Effets juridiques de la donation entre vifs
Caractère irrévocable
Principe fondamental, la donation entre vifs est irrévocable, sauf cas exceptionnel prévu par la loi, notamment :
- Inexécution des charges par le donataire (article 953 du Code civil) ;
- Ingratitude du donataire : faute grave ou atteinte à la personne du donateur (article 955 du Code civil) ;
- Survenance d’enfants dans certaines donations (article 960 du Code civil).
Réduction en cas d’atteinte à la réserve héréditaire
La donation entre vifs ne peut pas porter atteinte à la part réservée aux héritiers réservataires (descendants, ou à défaut le conjoint). En cas de dépassement, la donation peut être réduite à l’ouverture de la succession pour rétablir l’équilibre successoral.
Effet immédiat ou différé selon les termes de la donation
Une donation peut prendre effet immédiatement ou être assortie d’un terme suspensif (ex. donation de biens futurs ou donation au dernier vivant).
La révocation et ses limites
Bien que la donation entre vifs soit en principe irrévocable, certaines situations exceptionnelles permettent au donateur de demander sa révocation. Ces hypothèses sont strictement limitées par les textes du Code civil.
- Révocation pour inexécution des conditions stipulées dans l’acte ;
- Révocation pour ingratitude, telle que l’attentat à la vie du donateur, les sévices ou les injures graves ;
- Révocation pour cause de survenance d’enfants (dans des conditions strictes, en particulier pour les donations anciennes).

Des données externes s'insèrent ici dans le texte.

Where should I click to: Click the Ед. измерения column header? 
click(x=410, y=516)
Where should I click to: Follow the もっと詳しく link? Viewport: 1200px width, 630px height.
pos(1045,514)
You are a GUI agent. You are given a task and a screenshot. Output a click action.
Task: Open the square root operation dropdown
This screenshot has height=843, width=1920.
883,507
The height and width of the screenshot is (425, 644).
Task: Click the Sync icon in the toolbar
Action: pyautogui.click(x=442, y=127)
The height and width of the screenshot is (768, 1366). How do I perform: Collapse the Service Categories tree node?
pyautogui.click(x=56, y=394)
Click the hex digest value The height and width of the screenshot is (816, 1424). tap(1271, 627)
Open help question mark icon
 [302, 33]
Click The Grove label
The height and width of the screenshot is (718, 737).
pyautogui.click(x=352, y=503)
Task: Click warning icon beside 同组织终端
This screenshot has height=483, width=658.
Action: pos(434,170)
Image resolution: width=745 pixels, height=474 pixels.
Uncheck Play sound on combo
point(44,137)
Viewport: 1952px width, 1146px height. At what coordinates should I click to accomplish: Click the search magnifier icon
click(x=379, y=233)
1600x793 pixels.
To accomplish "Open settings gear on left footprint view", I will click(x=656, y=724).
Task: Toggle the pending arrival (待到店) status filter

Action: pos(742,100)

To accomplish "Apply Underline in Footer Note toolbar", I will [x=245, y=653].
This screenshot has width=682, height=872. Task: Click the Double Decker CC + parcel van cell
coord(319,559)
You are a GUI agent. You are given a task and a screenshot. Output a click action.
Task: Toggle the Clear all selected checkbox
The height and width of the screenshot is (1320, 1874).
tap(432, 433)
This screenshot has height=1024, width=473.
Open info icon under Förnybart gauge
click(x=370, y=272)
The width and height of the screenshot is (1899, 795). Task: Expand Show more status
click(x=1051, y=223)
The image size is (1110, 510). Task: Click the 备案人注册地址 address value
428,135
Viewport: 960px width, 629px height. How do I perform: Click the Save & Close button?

Ces demandes sont contentieuses et relèvent de la compétence du tribunal judiciaire.
Conclusion
La donation entre vifs constitue un outil juridique puissant de transmission de patrimoine, mais elle ne saurait être mise en œuvre à la légère. Elle implique une véritable sécurité juridique, un consentement éclairé et une parfaite maîtrise des règles de forme et de fond. Son régime juridique exige la consultation d’un notaire et, souvent, les conseils d’un avocat spécialisé en droit patrimonial pour en maîtriser les incidences fiscales, successorales et contentieuses potentielles.